About this exercise >>
Please print all of the records shown below, exactly as given.

Data shown >>
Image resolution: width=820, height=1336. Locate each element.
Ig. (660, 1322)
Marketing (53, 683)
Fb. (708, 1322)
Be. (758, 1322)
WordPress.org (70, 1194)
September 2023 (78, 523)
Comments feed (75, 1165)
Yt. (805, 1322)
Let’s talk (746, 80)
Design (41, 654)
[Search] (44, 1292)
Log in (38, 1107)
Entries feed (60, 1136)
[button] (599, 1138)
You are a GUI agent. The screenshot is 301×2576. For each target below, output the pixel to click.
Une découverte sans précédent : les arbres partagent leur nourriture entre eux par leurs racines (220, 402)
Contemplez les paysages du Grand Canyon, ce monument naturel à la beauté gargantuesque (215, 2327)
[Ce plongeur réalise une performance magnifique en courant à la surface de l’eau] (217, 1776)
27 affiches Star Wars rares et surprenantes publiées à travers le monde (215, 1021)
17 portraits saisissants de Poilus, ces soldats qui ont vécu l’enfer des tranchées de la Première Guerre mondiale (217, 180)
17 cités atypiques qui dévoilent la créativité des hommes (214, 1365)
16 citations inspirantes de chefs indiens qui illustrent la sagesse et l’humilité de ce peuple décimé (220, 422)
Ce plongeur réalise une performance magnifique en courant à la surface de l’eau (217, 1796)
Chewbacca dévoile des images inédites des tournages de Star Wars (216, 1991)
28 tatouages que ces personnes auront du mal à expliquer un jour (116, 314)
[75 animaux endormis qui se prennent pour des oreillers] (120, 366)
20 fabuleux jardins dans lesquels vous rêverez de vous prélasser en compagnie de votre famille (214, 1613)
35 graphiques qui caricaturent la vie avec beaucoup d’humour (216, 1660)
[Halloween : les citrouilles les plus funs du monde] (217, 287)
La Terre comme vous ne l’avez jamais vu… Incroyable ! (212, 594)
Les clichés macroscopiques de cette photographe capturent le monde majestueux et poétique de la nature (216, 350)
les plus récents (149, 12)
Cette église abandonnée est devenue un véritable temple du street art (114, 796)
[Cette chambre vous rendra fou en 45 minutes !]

Task output >>
Image resolution: width=820, height=1336. Locate each element.
Ig. (660, 1322)
Marketing (53, 683)
Fb. (708, 1322)
Be. (758, 1322)
WordPress.org (70, 1194)
September 2023 (78, 523)
Comments feed (75, 1165)
Yt. (805, 1322)
Let’s talk (746, 80)
Design (41, 654)
[Search] (44, 1292)
Log in (38, 1107)
Entries feed (60, 1136)
[button] (599, 1138)
You are a GUI agent. The screenshot is 301×2576. For each target below, output the pixel to click.
Une découverte sans précédent : les arbres partagent leur nourriture entre eux par leurs racines (220, 402)
Contemplez les paysages du Grand Canyon, ce monument naturel à la beauté gargantuesque (215, 2327)
[Ce plongeur réalise une performance magnifique en courant à la surface de l’eau] (217, 1776)
27 affiches Star Wars rares et surprenantes publiées à travers le monde (215, 1021)
17 portraits saisissants de Poilus, ces soldats qui ont vécu l’enfer des tranchées de la Première Guerre mondiale (217, 180)
17 cités atypiques qui dévoilent la créativité des hommes (214, 1365)
16 citations inspirantes de chefs indiens qui illustrent la sagesse et l’humilité de ce peuple décimé (220, 422)
Ce plongeur réalise une performance magnifique en courant à la surface de l’eau (217, 1796)
Chewbacca dévoile des images inédites des tournages de Star Wars (216, 1991)
28 tatouages que ces personnes auront du mal à expliquer un jour (116, 314)
[75 animaux endormis qui se prennent pour des oreillers] (120, 366)
20 fabuleux jardins dans lesquels vous rêverez de vous prélasser en compagnie de votre famille (214, 1613)
35 graphiques qui caricaturent la vie avec beaucoup d’humour (216, 1660)
[Halloween : les citrouilles les plus funs du monde] (217, 287)
La Terre comme vous ne l’avez jamais vu… Incroyable ! (212, 594)
Les clichés macroscopiques de cette photographe capturent le monde majestueux et poétique de la nature (216, 350)
les plus récents (149, 12)
Cette église abandonnée est devenue un véritable temple du street art (114, 796)
[Cette chambre vous rendra fou en 45 minutes !]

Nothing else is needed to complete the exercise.